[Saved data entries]

┌──

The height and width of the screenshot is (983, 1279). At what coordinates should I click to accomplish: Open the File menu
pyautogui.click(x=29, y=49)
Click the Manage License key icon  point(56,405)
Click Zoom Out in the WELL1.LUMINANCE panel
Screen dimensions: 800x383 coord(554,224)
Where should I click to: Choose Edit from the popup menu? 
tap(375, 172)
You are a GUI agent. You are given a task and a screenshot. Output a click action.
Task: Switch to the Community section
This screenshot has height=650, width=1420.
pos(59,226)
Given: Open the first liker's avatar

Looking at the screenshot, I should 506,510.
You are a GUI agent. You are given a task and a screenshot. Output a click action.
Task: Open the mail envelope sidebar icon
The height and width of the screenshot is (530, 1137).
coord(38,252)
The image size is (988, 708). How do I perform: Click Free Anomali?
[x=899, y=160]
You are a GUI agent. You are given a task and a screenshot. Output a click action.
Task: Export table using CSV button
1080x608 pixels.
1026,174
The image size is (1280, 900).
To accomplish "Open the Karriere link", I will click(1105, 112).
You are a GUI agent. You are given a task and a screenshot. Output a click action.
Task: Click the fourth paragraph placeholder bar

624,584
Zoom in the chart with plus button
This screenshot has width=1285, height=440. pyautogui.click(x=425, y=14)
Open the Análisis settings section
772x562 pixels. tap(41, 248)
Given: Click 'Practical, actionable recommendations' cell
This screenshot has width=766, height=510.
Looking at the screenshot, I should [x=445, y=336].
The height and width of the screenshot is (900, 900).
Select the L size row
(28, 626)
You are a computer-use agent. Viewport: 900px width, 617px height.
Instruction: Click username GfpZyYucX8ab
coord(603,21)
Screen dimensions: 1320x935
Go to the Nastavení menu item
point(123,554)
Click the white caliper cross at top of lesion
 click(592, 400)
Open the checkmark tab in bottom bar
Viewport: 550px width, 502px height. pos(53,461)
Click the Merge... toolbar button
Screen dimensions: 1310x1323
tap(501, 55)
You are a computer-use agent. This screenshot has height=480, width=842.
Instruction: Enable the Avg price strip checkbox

└──

*Problem details*.
Word for word, write out every record.

*Task answer*.
The height and width of the screenshot is (983, 1279). At what coordinates should I click to accomplish: Open the File menu
pyautogui.click(x=29, y=49)
Click the Manage License key icon  point(56,405)
Click Zoom Out in the WELL1.LUMINANCE panel
Screen dimensions: 800x383 coord(554,224)
Where should I click to: Choose Edit from the popup menu? 
tap(375, 172)
You are a GUI agent. You are given a task and a screenshot. Output a click action.
Task: Switch to the Community section
This screenshot has height=650, width=1420.
pos(59,226)
Given: Open the first liker's avatar

Looking at the screenshot, I should 506,510.
You are a GUI agent. You are given a task and a screenshot. Output a click action.
Task: Open the mail envelope sidebar icon
The height and width of the screenshot is (530, 1137).
coord(38,252)
The image size is (988, 708). How do I perform: Click Free Anomali?
[x=899, y=160]
You are a GUI agent. You are given a task and a screenshot. Output a click action.
Task: Export table using CSV button
1080x608 pixels.
1026,174
The image size is (1280, 900).
To accomplish "Open the Karriere link", I will click(1105, 112).
You are a GUI agent. You are given a task and a screenshot. Output a click action.
Task: Click the fourth paragraph placeholder bar

624,584
Zoom in the chart with plus button
This screenshot has width=1285, height=440. pyautogui.click(x=425, y=14)
Open the Análisis settings section
772x562 pixels. tap(41, 248)
Given: Click 'Practical, actionable recommendations' cell
This screenshot has width=766, height=510.
Looking at the screenshot, I should [x=445, y=336].
The height and width of the screenshot is (900, 900).
Select the L size row
(28, 626)
You are a computer-use agent. Viewport: 900px width, 617px height.
Instruction: Click username GfpZyYucX8ab
coord(603,21)
Screen dimensions: 1320x935
Go to the Nastavení menu item
point(123,554)
Click the white caliper cross at top of lesion
 click(592, 400)
Open the checkmark tab in bottom bar
Viewport: 550px width, 502px height. pos(53,461)
Click the Merge... toolbar button
Screen dimensions: 1310x1323
tap(501, 55)
You are a computer-use agent. This screenshot has height=480, width=842.
Instruction: Enable the Avg price strip checkbox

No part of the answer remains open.